本発明の具体的な実施例を例示し、説明してきたが、多様な変形を施すことができ、よって、添付の特許請求の範囲には、本発明の真髄および範囲に入る上記のような変更および変形は全て網羅されているものと解釈するべきである。

Claims (16)

  1. 少なくとも一部が眼のシュレム管の或る部位に載置されるのに好適な構成の眼内移植片であって、前記移植片は、
    湾曲した容積部の態様で延びており、前記容積部の長軸線が円弧の形状である本体部と、
    前記本体部に形成された複数の開放領域と、複数の背骨状部と、複数の支柱領域とを備えており、前記開放領域は前記湾曲した容積部を規定している表面の50%を超える領域に亘って広がっており、前記開放領域は、前記本体部に形成された開放流路と、該開放流路の反対側に形成された複数の開口を有し、前記支柱領域は前記開口を包囲し、前記背骨状部は前記開口の間にあり、
    前記本体部は直径が0.005インチから0.04インチの間であることを特徴とする、眼内移植片。
  2. 前記開放流路は、前記湾曲した容積部の最大半径部位に沿って形成されていることを特徴とする、請求項2に記載の移植片。
  3. 前記移植片は形状記憶素材から前記湾曲した容積部に概ね等しい形状に形成されていることを特徴とする、請求項1に記載の移植片。
  4. 前記長軸線に直交している横断面で素材が空乏ではない率は50%未満であり、この条件は前記移植片の90%を超える領域で満たされていることを特徴とする、請求項1に記載の移植片。
  5. 前記移植片は、中心角度60度から180度の円弧に亘って延びていることを特徴とする、請求項1に記載の移植片。
  6. 前記本体部の一方端に位置して本体部と流体連絡状態にあるとともに、前記円弧を基点に内向きに延びている入口部を更に備えている、請求項1に記載の移植片。
  7. 前記入口部は、入口部と本体部とを接続する点から引かれている正接線から90度の角度で延びていることを特徴とする、請求項に記載の移植片。

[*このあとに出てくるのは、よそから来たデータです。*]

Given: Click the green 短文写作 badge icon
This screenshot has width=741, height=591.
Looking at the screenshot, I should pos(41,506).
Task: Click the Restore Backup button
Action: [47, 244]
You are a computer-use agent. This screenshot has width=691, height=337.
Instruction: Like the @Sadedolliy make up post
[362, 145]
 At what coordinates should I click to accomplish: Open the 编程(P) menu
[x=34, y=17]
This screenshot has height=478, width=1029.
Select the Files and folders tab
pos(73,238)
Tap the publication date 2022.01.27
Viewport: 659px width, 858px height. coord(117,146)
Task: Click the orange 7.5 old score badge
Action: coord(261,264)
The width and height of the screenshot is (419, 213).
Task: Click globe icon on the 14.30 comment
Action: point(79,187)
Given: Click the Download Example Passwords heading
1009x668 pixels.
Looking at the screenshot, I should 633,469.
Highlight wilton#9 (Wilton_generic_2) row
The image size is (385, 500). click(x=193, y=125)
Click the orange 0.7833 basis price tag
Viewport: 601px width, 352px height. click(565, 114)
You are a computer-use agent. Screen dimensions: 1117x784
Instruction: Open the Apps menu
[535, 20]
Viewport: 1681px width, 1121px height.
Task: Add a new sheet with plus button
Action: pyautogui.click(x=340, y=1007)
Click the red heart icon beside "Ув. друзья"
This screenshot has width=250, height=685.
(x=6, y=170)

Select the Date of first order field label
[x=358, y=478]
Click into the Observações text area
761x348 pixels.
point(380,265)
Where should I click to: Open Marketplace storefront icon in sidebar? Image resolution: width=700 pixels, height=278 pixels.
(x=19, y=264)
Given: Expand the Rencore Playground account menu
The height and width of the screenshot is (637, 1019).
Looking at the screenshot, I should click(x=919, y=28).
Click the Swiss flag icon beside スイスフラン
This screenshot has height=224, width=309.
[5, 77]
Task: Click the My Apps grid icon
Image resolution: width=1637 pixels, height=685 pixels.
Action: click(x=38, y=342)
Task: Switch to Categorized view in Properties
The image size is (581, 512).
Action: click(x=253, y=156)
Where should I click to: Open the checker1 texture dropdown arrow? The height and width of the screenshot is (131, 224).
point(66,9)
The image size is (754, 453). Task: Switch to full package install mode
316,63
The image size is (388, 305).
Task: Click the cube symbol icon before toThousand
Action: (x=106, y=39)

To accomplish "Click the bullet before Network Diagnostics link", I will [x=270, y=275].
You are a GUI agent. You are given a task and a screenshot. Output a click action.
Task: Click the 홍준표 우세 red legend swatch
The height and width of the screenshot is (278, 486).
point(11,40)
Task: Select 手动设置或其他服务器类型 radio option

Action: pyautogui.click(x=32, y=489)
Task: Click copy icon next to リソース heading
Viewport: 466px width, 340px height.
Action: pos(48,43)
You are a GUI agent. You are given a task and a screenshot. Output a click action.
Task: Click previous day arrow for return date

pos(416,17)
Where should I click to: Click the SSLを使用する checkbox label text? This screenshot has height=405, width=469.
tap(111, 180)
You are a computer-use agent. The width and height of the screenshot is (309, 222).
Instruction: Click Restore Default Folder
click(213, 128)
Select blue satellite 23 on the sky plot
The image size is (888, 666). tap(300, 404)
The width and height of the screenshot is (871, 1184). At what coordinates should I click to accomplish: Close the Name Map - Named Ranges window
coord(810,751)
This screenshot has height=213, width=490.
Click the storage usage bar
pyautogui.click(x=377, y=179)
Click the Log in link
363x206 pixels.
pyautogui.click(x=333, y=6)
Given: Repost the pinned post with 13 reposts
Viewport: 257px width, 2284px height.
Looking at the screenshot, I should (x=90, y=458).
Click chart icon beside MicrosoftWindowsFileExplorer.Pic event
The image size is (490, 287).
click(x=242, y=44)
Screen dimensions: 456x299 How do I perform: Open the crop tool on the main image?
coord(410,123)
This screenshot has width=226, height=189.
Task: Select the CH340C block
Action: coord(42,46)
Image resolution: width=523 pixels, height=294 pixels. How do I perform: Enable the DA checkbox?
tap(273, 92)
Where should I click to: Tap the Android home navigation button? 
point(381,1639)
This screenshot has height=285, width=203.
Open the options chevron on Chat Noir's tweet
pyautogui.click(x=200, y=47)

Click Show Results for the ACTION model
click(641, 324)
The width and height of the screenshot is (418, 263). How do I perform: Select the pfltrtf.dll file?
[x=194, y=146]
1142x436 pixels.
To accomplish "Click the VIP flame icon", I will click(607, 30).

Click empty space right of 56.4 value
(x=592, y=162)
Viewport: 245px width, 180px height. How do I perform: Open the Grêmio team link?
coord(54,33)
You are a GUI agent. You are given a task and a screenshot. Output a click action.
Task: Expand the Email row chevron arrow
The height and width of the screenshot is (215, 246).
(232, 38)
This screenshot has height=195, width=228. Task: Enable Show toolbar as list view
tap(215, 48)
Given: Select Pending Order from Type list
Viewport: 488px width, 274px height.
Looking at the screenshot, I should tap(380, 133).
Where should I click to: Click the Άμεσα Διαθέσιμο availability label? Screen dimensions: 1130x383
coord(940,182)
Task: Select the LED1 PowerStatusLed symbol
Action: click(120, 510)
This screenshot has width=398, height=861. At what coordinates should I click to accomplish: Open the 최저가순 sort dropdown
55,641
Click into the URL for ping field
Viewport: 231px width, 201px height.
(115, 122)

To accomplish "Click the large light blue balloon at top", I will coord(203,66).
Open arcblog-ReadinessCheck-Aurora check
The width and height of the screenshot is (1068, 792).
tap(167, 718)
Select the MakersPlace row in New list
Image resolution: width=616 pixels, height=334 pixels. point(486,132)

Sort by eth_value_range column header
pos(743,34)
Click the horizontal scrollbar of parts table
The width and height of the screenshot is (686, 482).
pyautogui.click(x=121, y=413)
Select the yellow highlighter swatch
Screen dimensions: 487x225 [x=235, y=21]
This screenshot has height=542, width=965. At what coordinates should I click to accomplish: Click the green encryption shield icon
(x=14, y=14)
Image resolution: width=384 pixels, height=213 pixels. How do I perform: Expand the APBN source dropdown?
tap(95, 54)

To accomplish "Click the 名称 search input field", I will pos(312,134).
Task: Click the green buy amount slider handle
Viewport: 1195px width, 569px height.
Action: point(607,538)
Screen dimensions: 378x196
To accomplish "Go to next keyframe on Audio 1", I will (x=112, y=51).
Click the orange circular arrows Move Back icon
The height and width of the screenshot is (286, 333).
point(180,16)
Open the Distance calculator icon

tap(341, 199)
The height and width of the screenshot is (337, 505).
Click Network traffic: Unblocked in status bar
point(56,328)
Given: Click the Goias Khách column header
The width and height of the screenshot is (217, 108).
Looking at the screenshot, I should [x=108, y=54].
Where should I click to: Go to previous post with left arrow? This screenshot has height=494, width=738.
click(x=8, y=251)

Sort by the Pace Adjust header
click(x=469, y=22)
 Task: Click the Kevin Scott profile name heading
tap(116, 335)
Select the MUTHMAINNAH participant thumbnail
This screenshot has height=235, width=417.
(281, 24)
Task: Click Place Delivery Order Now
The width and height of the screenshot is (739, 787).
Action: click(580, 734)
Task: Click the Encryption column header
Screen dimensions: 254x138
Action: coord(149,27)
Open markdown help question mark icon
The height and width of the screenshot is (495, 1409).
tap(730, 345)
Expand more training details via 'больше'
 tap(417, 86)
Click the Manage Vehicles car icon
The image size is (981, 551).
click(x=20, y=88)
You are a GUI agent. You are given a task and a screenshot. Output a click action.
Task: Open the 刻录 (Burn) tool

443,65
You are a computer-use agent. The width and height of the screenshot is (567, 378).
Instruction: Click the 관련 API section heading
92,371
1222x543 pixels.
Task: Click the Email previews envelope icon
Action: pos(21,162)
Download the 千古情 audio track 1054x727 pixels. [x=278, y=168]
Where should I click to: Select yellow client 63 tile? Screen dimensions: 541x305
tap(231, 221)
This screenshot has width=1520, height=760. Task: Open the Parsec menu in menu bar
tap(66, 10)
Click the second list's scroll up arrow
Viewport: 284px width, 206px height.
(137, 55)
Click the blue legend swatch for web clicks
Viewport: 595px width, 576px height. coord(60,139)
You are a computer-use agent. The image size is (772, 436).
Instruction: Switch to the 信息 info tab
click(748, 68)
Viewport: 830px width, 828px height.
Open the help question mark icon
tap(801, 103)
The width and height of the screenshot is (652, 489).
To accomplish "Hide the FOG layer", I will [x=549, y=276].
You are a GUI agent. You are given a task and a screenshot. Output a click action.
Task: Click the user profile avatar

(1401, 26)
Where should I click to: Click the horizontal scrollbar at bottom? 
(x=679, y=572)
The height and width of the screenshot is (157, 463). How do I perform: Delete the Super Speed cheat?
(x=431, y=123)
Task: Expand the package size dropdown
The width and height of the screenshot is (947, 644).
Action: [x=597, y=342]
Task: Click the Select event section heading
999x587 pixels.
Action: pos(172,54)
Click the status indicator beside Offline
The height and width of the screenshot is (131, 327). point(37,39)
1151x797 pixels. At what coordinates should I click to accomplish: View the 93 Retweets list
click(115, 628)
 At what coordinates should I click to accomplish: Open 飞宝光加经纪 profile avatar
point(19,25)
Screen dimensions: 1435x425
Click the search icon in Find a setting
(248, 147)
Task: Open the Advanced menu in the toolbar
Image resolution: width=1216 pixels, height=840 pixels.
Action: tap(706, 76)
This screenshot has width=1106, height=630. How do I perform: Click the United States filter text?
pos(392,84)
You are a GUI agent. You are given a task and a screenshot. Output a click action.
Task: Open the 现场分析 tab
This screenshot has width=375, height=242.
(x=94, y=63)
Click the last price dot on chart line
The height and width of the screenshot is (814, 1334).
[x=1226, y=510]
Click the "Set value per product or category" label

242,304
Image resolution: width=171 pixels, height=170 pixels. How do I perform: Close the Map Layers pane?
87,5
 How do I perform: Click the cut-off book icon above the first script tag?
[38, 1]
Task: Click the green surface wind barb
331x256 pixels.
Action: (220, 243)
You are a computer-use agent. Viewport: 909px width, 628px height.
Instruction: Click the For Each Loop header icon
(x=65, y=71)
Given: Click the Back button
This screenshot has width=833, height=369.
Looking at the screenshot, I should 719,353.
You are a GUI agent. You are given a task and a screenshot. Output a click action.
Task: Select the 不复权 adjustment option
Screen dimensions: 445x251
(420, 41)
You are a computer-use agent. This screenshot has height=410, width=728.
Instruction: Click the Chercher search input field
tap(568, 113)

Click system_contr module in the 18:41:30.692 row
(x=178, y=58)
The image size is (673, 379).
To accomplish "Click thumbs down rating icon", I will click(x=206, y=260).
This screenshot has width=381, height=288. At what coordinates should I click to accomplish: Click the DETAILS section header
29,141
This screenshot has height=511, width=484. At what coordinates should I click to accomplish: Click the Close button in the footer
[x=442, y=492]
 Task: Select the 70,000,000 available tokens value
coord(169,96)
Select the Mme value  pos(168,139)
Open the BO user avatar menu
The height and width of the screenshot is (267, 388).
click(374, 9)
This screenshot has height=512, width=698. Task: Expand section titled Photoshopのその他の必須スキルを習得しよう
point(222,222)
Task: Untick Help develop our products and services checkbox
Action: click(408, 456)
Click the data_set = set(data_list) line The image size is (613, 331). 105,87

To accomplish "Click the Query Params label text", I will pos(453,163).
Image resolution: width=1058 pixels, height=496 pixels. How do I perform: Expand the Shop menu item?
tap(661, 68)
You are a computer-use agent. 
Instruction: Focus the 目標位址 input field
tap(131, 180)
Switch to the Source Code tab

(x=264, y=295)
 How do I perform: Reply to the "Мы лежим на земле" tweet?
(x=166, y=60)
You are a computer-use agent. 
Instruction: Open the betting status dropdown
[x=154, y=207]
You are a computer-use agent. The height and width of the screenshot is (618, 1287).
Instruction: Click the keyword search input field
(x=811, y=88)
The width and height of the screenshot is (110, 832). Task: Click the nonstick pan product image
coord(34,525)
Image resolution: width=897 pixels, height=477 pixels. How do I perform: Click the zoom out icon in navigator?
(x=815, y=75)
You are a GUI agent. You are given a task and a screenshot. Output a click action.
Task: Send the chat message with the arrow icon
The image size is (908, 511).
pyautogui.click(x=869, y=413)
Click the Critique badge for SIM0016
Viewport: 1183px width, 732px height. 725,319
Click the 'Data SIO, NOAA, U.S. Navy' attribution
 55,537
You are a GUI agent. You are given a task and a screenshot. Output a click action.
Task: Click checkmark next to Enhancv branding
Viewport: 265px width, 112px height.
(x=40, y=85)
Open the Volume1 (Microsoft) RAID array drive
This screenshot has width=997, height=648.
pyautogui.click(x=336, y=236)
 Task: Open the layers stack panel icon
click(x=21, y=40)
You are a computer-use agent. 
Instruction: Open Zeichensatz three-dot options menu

  8. 前記入口部の長さは前記本体部の直径よりも大きいことを特徴とする、請求項に記載の移植片。
  9. 前記入口部はコイルとして形成されていることを特徴とする、請求項に記載の移植片。
  10. 前記本体部の一方端に位置している入口部を更に備えており、前記入口部は前記本体部と流体連絡状態である少なくとも1個の長軸線方向区分が設けられていることを特徴とする、請求項1に記載の移植片。
  11. 前記移植片はその一方端に鈍先端部が設けられていることを特徴とする、請求項1に記載の移植片。
  12. 前記鈍先端部の中を通る管腔が形成されていることを特徴とする、請求項11に記載の移植片。
  13. 治療剤が前記本体部上に被膜堆積されていることを特徴とする、請求項1に記載の移植片。
  14. 前記治療剤の具体例として緑内障治療薬が挙げられる、請求項13に記載の移植片。
  15. 前記緑内障治療薬の具体例としてプロスタグラジンアナログが挙げられることを特徴とする、請求項14に記載の移植片。
  16. 前記プロスタグラジンアナログの具体例としてラタノプロストが挙げられることを特徴とする、請求項15に記載の移植片。